By Jaye Sudar
WALSENBURG- Saturday afternoon saw a crowd of 91 turn out to listen to Cord and Penn Parmenter explain the joys of gardening at high altitude. Packed in like sardines, we listened to tips on how to overcome wind, climate, critters and zucchini glut.
Their good-natured banter drove home lessons learned over seventeen years of hard work, lessons that were taken to heart and no doubt acted upon in some aspect by bedtime.
Recycling was a keynote. Rather than spend money on fancy glass bells or peat moss pots, look around and see what you can use. Clear umbrellas, milk jugs, building scrap, plastic packaging and even newspapers have a place in the gardening process. As Penn was fond of saying, "It may be ugly for two weeks in your garden covering your seedlings, but when you take off that milk jug, you have a really beefy squash plant." Her point was to reuse the packaging you have whether it is milk jugs, yogurt pots, plastic sheeting, or newspapers (especially, those that use soy inks).
They spoke of gardening to suit your house or farm.
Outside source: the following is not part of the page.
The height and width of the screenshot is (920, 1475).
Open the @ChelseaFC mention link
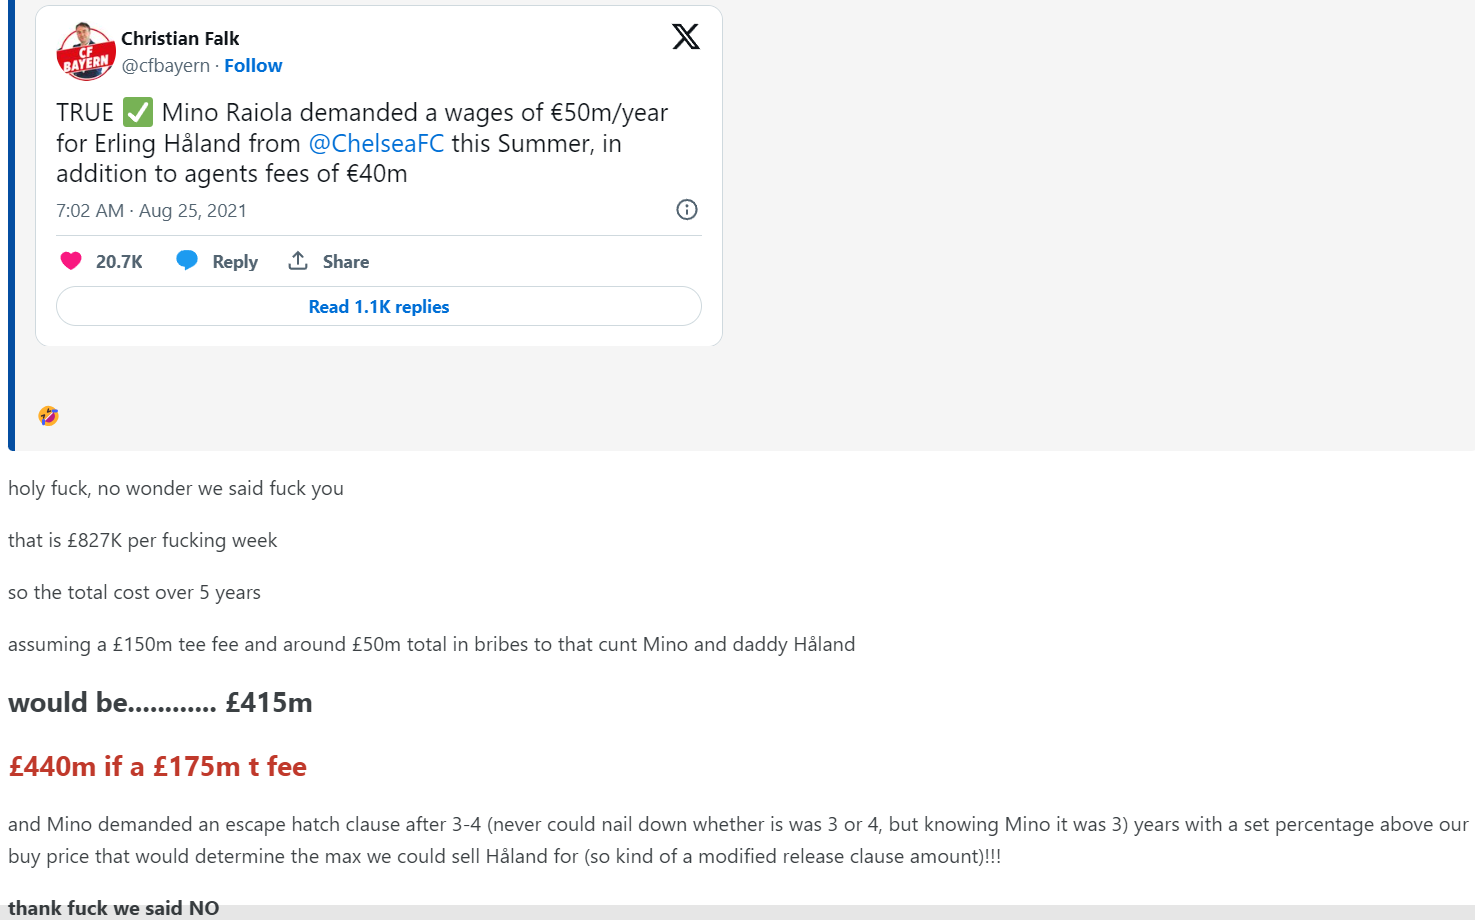[x=376, y=144]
Consider the idea of double dug beds, where you fluff the soil deep down but conserve the topsoil. Look into the micro-climates around your area and work with them. Purchase seed that is grown for high altitudes. No one would think to grow orchids in Huerfano County, but columbines would be a given. Same idea goes with seeds and bedding plants. Buy locally grown plants already adapted to this area..
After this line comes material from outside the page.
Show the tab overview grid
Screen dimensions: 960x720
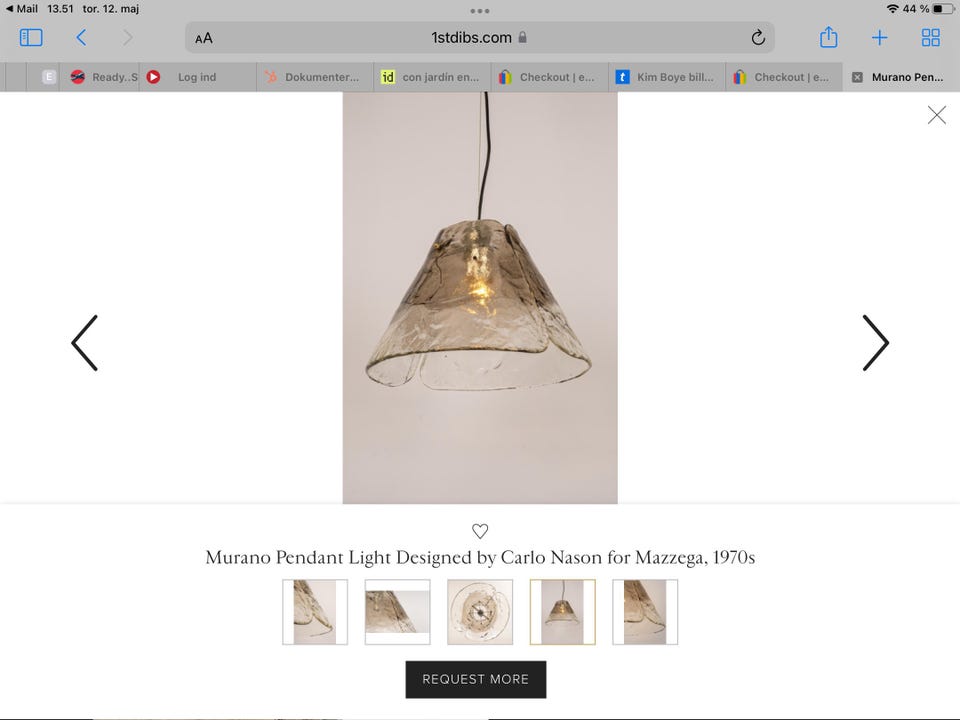(931, 38)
If you need landscaping materials, look to rockfalls or arroyos where the county road crews might appreciate a few less rocks to haul off. Instead of hauling that lumber to the transfer station, build raised beds with it. Turn your trash to treasure.
How does this fit in with the lifestyle of a localvore? It′s all about Recycle, Renew, Reuse. Look at what you have in your own backyard. Growing your own food is a wonderful pleasure. Building a greenhouse you can heat with thermal mass (water in those milk jugs) and passive solar is economically viable for many of us. Better yet, when the crops start coming in, join a farmer’s market and sell those extra zucchini or radishes.
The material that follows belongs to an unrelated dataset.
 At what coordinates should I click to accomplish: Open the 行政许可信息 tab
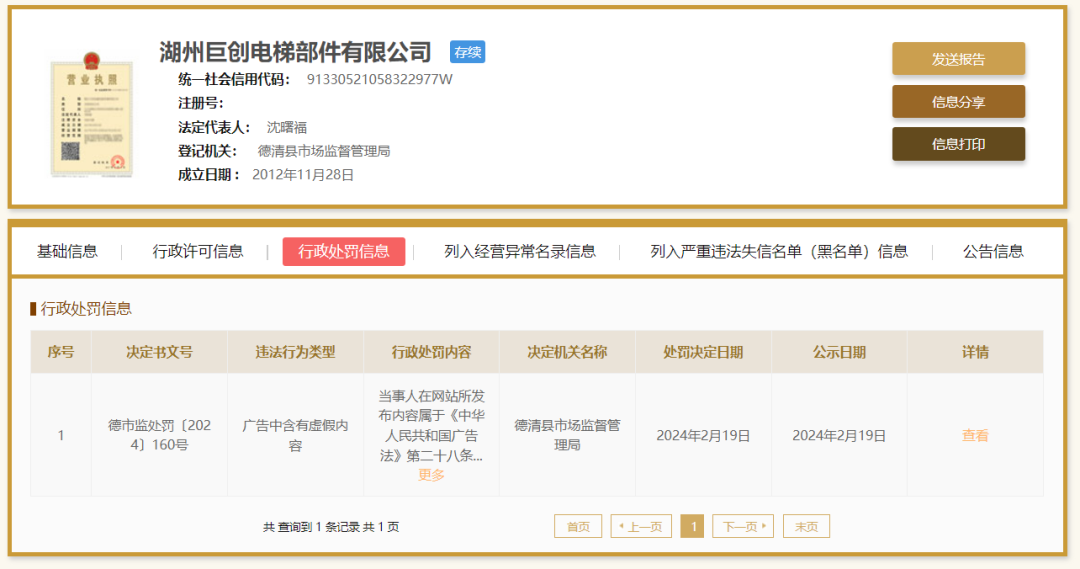pyautogui.click(x=198, y=251)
Most impressive for many of us was the reuse of the white elephant also known as the empty hanging basket. Penn and Cord advocated putting in some pine duff and seed starting soil and then sprinkling a mixture of leafy greens seeds. Cover them over and put a plastic bag over the soil to act as a greenhouse. In a week or so, you′ll have fresh baby greens on your table to eat with dinner. They do this year round. How much more local can you get than your kitchen table?
This first gardening workshop was a joy. The next one will be in La Veta on March 21. The topic will be organic gardening and community gardening. Hope to see you there.